For Secretary of Defense McNamara, the missiles raised a specter of nuclear war. He first framed the issue as a straightforward strategic problem. To understand the issue, one had to grasp two obvious but difficult points. First, the missiles in Cuba represented an inevitable occurrence: narrowing of the missile gap between the United States and U.S.S.R. It simply happened sooner rather than later. Second, the United States could accept this occurrence since its consequences were minor: seven to one missile “superiority,” one to one missile “equality,” one to seven missile “inferiority”—the three positions are identical. What was identical was the unacceptability of the American casualties that could be inflicted from any of the three. McNamara's statement of this argument at the first meeting of the Ex Comm was summed up in a phrase, “a missile is a missile.” “It makes no great difference,” he maintained, “whether you were killed by a missile from the Soviet Union or Cuba.” The implication was clear. The United States should not initiate a crisis with the Soviet Union, risking a significant probability of nuclear war, over an occurrence that had such small strategic implications.

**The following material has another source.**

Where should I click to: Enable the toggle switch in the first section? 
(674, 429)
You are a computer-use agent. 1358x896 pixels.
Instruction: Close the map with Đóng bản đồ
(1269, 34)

The perceptions of McGeorge Bundy are difficult to reconstruct. He too seems to have been impressed primarily by the potential in the proposed military actions for escalation to nuclear war, since initially he was the advocate of a diplomatic approach. Several forms of diplomatic approach were outlined, but Bundy argued most persuasively for either confronting Soviet Foreign Minister Gromyko with the evidence and demanding withdrawal, or directly approaching Khrushchev in a similar manner. As he pointed out, this approach would give Khrushchev an opportunity to withdraw the missiles quietly, without humiliation. It might avoid any confrontation whatever. It reduced the length of time this
secret would have to stay bottled up inside our government. Moreover, Bundy argued, consider the alternatives—each called for springing the discovery on Khrushchev when announcing to the American people and the world the chosen course of action. This amounted to a suspension of the rules of diplomacy. To make this a public issue engaging Khrushchev's and the Soviets' prestige in the eyes of the world, before trying traditional diplomatic channels, would be at best shortsighted. Finally, in terms of the argument that became the touchstone of these deliberations, a diplomatic approach closed no other options. If Khrushchev refused or delayed, an alternative could then be publicly announced, and the Administration would be shielded from criticisms that it had provoked the public confrontation without first attempting diplomatic negotiations.

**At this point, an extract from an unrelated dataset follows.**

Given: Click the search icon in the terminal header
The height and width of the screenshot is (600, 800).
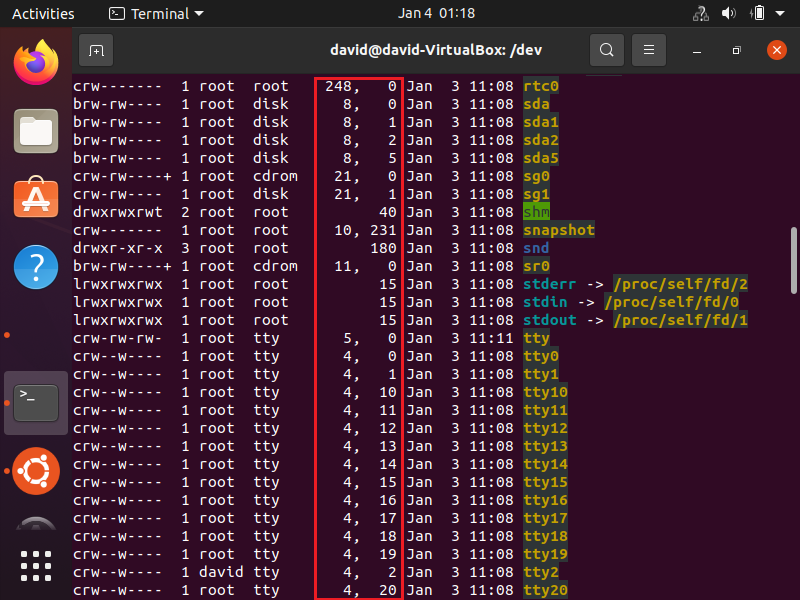Looking at the screenshot, I should pos(605,49).
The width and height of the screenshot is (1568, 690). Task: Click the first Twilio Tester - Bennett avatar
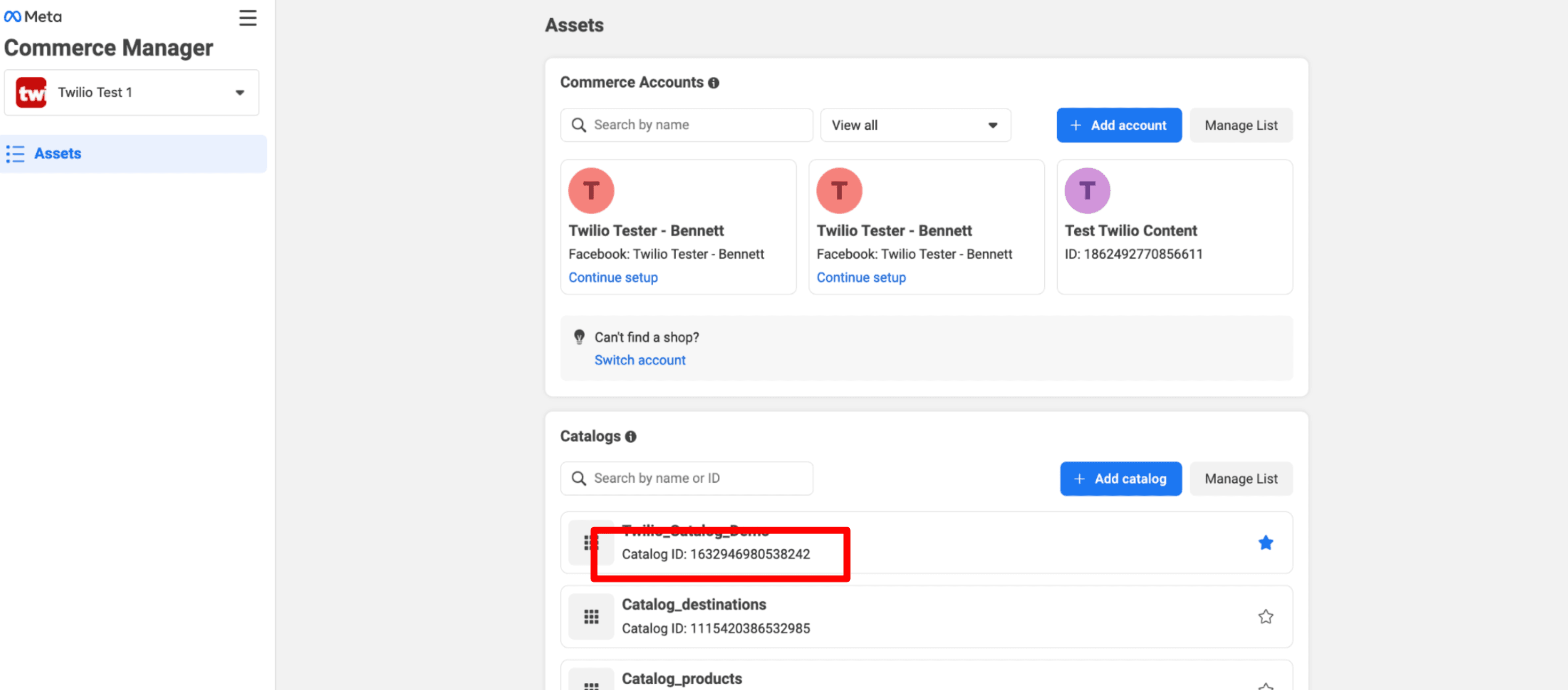[590, 190]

Bundy's argument was powerful. But the tone of the argument and the fact that later in the week he became an advocate of the air strike leaves some doubt about his “real” reaction. Was he laboring under his acknowledged burden of responsibility in the fiasco at the Bay of Pigs? Was he playing the role of devil's advocate in order to make the President probe his own initial reaction? As Bundy summarized his own reaction, “I almost deliberately stayed in the minority. I felt that it was very important to keep the President's choices open.”